O governo vai autorizar os ministérios a gastar cerca de R$ 750 milhões além dos limites definidos no início deste mês. O ‘‘presente de Natal’’ é consequência do resultado registrado nas contas públicas até novembro, que ficou acima do que fora projetado pela equipe econômica. Os ministérios mais beneficiados deverão ser os da Saúde, da Integração Nacional e dos Transportes.
De acordo com fontes do governo, o superávit de R$ 41,5 bilhões registrado pelo Banco Central é mais que suficiente para que o governo cumpra as metas fixadas no acordo com o FMI, que é de um superávit de R$ 36,7 bilhões.
Na avaliação feita pelos técnicos do governo, se não fosse autorizado um novo aumento nos gastos, o Brasil acabaria fazendo um esforço de ajuste fiscal acima do necessário. ‘‘Não há nenhuma razão que justifique um superávit acima do que foi acordado com o FMI e sempre dissemos que, se houvesse folga, nós iríamos liberar mais recursos’’, disse uma fonte.

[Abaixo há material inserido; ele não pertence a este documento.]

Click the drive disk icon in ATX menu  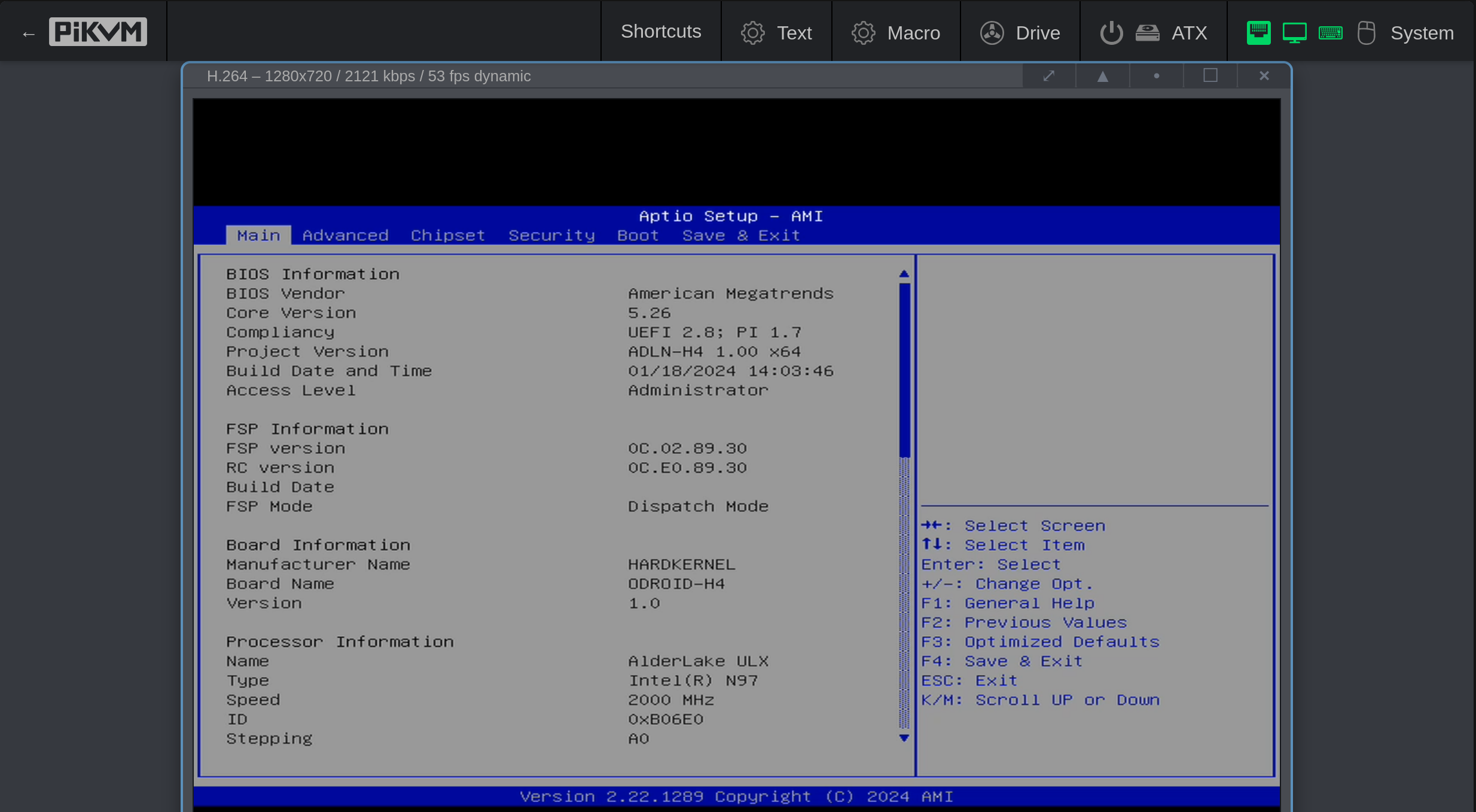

O decreto com os novos limites para gastos dos ministérios terá de ser publicado ao longo da próxima semana, pois é preciso que os ministros tenham tempo para usar os recursos adicionais que estarão recebendo.
O Ministério do Planejamento já havia liberado cerca de R$ 1,35 bilhão no dia 15, quando teve certeza de que o superávit nas contas públicas ficaria acima do que era esperado. Como o resultado superou até mesmo as previsões mais otimistas da equipe econômica, será possível fazer uma nova liberação.